There Was this Moment  Patrick Sheehan

 

There was this moment on the train to Caprezi. The train sliced through hills toasted brown, and the sun that toasted them angled golden across our laps.

 

We sat side by side, Wendy and I, all alone in a posh little cabin of wood and maroon and glass. She stared out the window at fields of great tall sunflowers with their faces all turned to the sun. There was a black dog in the field of sunflowers leaping, leaping, but not quite reaching their crowned heads.

 

The train groaned to a halt in a little village of empty plazas and sunbright walls and curtained windows, and then the train pushed on into the hills again. We passed a hilltop villa with a terra cotta roof and white walls laced with vines. There were grapevines on stakes in the garden and a few sharp Italian pines pointing at the bleached sky. The sun angling in the window turned Wendy's hair from brown to blond.

 

A girl opened the door to our cabin and stood for just a moment, regarding us. She had blond curls, chaotic and perfect, a fine Renaissance nose and wistful eyes, like she'd just stepped out of a Botticelli. She wore a translucent yellow sundress, and I could see the lines of her body against the dress, the dark prominence of her nipples, the shadow between her legs.

 

She came in, and a boy followed just behind her. They must have got on in that little village back there. They sat across from us.
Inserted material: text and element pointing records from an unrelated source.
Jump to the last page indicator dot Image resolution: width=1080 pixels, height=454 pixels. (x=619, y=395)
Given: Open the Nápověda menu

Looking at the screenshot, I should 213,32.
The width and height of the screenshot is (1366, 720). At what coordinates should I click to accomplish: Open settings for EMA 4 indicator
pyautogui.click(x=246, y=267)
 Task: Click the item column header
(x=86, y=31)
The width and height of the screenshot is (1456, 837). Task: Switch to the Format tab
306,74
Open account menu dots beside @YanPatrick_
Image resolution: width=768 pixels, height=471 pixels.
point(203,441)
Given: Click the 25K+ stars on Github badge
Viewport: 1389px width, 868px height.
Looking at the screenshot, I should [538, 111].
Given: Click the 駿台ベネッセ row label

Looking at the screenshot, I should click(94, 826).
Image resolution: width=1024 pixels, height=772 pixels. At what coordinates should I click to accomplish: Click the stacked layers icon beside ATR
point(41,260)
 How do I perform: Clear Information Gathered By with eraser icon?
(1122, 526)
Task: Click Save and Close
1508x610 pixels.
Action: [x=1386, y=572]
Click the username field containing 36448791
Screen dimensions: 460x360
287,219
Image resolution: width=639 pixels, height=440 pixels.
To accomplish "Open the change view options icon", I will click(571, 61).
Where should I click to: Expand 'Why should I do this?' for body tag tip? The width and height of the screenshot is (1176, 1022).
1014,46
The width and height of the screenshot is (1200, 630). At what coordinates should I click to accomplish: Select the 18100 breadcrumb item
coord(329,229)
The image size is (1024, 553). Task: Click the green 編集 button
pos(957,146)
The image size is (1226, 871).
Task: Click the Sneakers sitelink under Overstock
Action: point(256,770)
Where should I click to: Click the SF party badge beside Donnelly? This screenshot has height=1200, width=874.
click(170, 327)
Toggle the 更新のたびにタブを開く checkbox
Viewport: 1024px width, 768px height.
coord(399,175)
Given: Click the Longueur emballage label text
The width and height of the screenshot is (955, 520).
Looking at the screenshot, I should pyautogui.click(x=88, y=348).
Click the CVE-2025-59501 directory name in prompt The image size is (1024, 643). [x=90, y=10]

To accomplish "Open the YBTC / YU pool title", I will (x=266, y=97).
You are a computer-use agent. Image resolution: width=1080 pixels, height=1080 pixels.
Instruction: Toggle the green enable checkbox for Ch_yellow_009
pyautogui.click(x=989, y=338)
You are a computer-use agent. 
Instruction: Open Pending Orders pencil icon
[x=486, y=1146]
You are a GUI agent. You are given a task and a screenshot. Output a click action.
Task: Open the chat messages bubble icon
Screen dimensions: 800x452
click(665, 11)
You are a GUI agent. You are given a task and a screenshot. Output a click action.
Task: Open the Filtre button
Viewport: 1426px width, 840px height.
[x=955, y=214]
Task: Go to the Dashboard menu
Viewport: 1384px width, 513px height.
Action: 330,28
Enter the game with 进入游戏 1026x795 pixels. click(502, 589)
They were young like us, and they smiled at us, and we smiled back. There seemed like a moment when we ought to talk, but we didn't. I think they were Tuscan: blond and brown-eyed with skin the color of a latte. His hair was long and straight. He wore a silk shirt open to his hairless chest, linen trousers, espadrilles without socks. He sat with his legs crossed at the knees and whined in lacey Italian to the girl.

 

She didn't reply to the lacey boy, and he didn't seem to mind. He just turned and looked out the window at, now, sunflowers again. Wendy looked out the window, too. Me, I looked at this Tuscan girl, and she looked back at me.

 

The train wobbled and the wheels clicked on the tracks, and she held my gaze until my heart got small and tight and moved up into my throat. I wanted to say something, but I couldn't then, not with my heart in my throat like that, even if I knew what to say, which I didn't. Then she glanced at Wendy beside me, a summary glance. She smiled slightly and looked out at the sunflowers.

 

The train went on like that for a long time, the three of them there with the sun on their faces looking out at the sunflowers and the toasted hills and the pale sky. I watched them until we reached the mountain and disappeared into the tunnel before Caprezi, and then I couldn't see anyone anymore.